Thursday / March 5, 2020 / 4:15 p.m.
Skillman Library, Gendebien Room

Dr. Jennifer Fay will discuss her work on Inhospitable World: Cinema in the Time of the Anthropocene as part of the 2019–20 Lafayette Environmental Humanities Series.

In this talk, Fay examines the categorical confusions that circulate in The Anthropocene: The Human Epoch (Jennifer Baichwal, Nicholas de Pencier, and Edward Burtynsky, 2019). Fay considers the difference between images of contemporary nature and contemporary culture; between a work of art and an act of environmental destruction. For Fay, the categorical confusions of the film owe to what she calls “conceptual devastation” — that we don’t know what environmental damage looks like, nor do we create it, for the most part, with any intention. The Anthropocene: The Human Epoch is available to screen on Kanopy.

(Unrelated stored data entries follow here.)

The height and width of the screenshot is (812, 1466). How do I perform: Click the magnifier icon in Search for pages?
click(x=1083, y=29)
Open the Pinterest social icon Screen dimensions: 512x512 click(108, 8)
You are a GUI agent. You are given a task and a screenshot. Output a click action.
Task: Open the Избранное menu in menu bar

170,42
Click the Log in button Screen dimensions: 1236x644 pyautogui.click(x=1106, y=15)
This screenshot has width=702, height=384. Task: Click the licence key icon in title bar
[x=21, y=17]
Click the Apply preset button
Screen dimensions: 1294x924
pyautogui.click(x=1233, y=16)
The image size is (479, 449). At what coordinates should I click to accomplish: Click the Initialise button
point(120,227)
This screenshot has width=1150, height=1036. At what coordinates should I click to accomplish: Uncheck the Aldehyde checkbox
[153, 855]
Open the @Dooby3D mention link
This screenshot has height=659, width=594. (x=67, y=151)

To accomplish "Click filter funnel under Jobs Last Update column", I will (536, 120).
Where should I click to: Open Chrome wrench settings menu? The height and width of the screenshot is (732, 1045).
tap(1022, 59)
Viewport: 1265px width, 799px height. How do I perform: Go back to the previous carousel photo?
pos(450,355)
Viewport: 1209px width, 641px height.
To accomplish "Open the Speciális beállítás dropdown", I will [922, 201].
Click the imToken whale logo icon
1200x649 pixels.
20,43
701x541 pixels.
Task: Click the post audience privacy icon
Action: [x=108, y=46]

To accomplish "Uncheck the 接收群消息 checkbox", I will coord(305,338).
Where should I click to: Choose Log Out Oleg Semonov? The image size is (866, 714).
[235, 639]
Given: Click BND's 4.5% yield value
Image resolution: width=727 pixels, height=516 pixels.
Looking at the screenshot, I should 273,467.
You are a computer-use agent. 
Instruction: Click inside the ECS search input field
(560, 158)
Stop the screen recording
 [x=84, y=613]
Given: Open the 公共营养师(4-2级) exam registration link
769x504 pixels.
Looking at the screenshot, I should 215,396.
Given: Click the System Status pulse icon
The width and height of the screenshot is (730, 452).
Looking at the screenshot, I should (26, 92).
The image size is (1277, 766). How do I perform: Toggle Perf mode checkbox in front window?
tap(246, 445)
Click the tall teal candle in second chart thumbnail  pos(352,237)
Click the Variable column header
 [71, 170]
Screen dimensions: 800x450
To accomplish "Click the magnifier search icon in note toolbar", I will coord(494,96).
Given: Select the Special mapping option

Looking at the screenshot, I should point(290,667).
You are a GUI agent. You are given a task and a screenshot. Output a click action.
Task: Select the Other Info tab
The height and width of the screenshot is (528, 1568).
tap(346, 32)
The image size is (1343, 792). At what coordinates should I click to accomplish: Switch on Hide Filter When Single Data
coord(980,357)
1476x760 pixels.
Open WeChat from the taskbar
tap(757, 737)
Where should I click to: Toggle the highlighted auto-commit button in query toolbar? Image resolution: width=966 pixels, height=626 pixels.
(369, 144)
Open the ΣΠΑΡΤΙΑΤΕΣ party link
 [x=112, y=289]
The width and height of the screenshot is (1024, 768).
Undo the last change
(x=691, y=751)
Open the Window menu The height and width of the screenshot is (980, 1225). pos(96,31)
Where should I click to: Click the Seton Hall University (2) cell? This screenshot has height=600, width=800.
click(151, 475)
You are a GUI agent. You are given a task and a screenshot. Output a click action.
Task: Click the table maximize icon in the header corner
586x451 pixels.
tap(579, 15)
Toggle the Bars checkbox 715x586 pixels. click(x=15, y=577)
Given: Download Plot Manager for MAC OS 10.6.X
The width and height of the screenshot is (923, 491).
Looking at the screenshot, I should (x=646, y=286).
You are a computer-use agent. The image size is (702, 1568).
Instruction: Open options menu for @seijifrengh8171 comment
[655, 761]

Free for all! No tickets required.

About Prof. Fay
Jennifer Fay is the director for cinema & media arts, professor of cinema & media arts and English, and graduate faculty member of German studies at Vanderbilt University. Her research and teaching are broadly concerned with transatlantic film and media theory, environmental criticism, including critical Anthropocene studies, and the relationship between aesthetics and politics.

Presented by the Lafayette College Film and Media Studies Program, Environmental Science and Environmental Studies, Engineering Studies, and the Lafayette Forum on Technology & the Liberal Arts.